In times of plenty, it feeds predominantly on the nutritious seeds of Cullenia exarillata, the most abundant tree within its home range in the Silent Valley National Park. Credit:Meghna KrishnadasI was able to locate three troops within a radius of six kilometres, with one of them eventually becoming habituated to me. Once located, I would follow the group for as long as I could, sometimes all day until they retired for the night. But tracking monkeys was not exactly the most exciting occupation. Sometimes, it involved standing in the same place for hours, other times having to travel in fast bursts over undulating terrain. I frequently found myself scrambling over steep hills, sliding down slippery slopes, wading through streams and getting slashed by cane brakes and other intransigent undergrowth.


Initially the monkeys were wary and would retreat to the high canopy when they saw me. But they gradually got used to this figure always hanging around and staring up at them. Soon, curiosity got the better of many of the younger members and they would cautiously approach as close as five metres, examining me as closely as I was scrutinising them. One intrepid young male came within two metres, trying to intimidate the strange new primate with the signature upward head-jerk of his species!


Observing the daily activities of the LTM group, I became familiar with what they ate and how much time they spent doing different chores. Every 15 minutes, I would note the number of individuals, their age-sex class, and the activity of each individual. When they were feeding, I noted the type of food (plant or invertebrate) and the species and part (fruit, flower, nectar, seed, etc.) being eaten. After following the group for a few weeks, I was able to get an idea of their home range within which I determined the composition of tree species to understand food preferences, which food trees were more abundant and which were rare.


Soon, my botanical understanding of their home also grew better. I had to figure out which food trees were bearing fruits, flowers or seeds that the LTM fed upon and I eventually ended up monitoring the phenology of 195 trees of 15 major food species. This gave me an overview of seasonal variations in the food species available to the LTM. Additionally, I collected the fruits of species the group fed upon or that were established food sources. These I sun dried and analysed for nutritional content to see if there was any difference between them in the two seasons.
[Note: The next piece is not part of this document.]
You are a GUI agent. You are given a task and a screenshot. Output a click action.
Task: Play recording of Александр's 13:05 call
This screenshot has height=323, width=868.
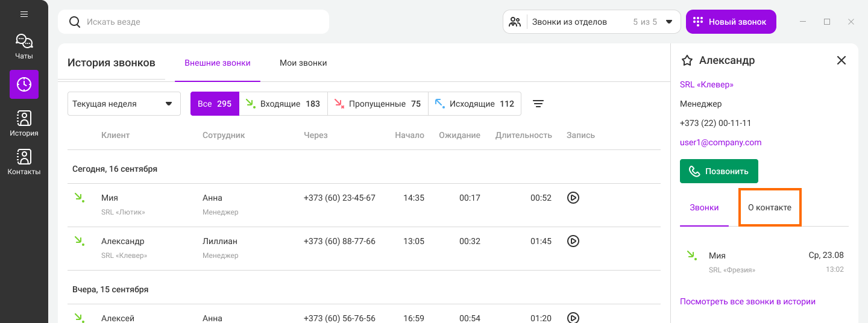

After five months of pursuing monkeys over undulating terrain and measuring the diameter of trees, I returned to Bangalore. I immediately began to miss my days of rainforest monkey-watching. However, my study revealed some interesting results. Not surprisingly, there were fewer fruit-bearing trees between January and March and fruit availability increased after the onset of the pre-monsoon showers in late March. But, the new and exciting discovery was that the dry season fruits also happened to be nutritionally inferior to wet season fruits. What this essentially means is that fruit-eating animals in rainforests may not only face dry season food shortage, but also a drop in the quality of food, which compounds the severity of the lean period.


What did LTMs do when fruit was scarce? For one, the group travelled longer distances in search of specific high-quality foods, even when poor quality resources were more readily available. In the lean season I found these fruit specialists selectively tracking and consuming high-quality fruits of a tree called Drypetes wightii, found patchily distributed in clumps of six to eight trees. Although the LTMs did feed on Palaquium ellipticum which was three times more abundant than Drypetes wightii and found nearly everywhere, they would travel long distances to reach productive Drypetes patches. Nutritional analysis revealed that the nectar of Palaquium ellipticum fed upon by the LTMs, was much less nutritious when compared with Drypetes wightii fruits. In contrast, during the wet season when food was more plentiful, the group travelled less and seemed to choose from within trees of the same species. In this time of plenty, the LTMs fed predominantly on the seeds of Cullenia exarillata, the most abundant tree within their home range.




There are very few pristine landscapes still left in India. Despite the many threats of plantations, hydro projects, roads and mines, this Western Ghats rainforest is home to a variety of species ranging from large mammals such as this tusker, to Malabar pit vipers and tiny frogs in tree hollows near waterholes. Credit:Meghna KrishnadasAlthough the LTM was the focus of my study, being in Silent Valley for five months gave me an opportunity to see a lot more of the life in this beautiful rainforest. I had many fascinating encounters. I watched a brown mongoose, oblivious to my presence, persistently search the leaf litter for its early morning meal. I spent many days under a gigantic fig tree Ficus nervosa, watching LTMs, Malabar giant squirrels Ratufa indica, Mountain Imperial Pigeons Ducula badia, Green Pigeons Treron phoenicoptera and a host of other birds feed off its massive fruit crop. I watched in breathless silence, as a muntjac Muntiacus muntjac approached ever so close. Slender neck moving in rhythm with its curious high-stepping gait, this shy animal that we usually see as a dashing blur of orange-brown, fed on the fallen figs, unaware of me as I hid behind a tree. My field assistant, on his way to join me for the day’s work, even sighted the rare and elusive Nilgiri marten Martes gwatkinsii close to camp.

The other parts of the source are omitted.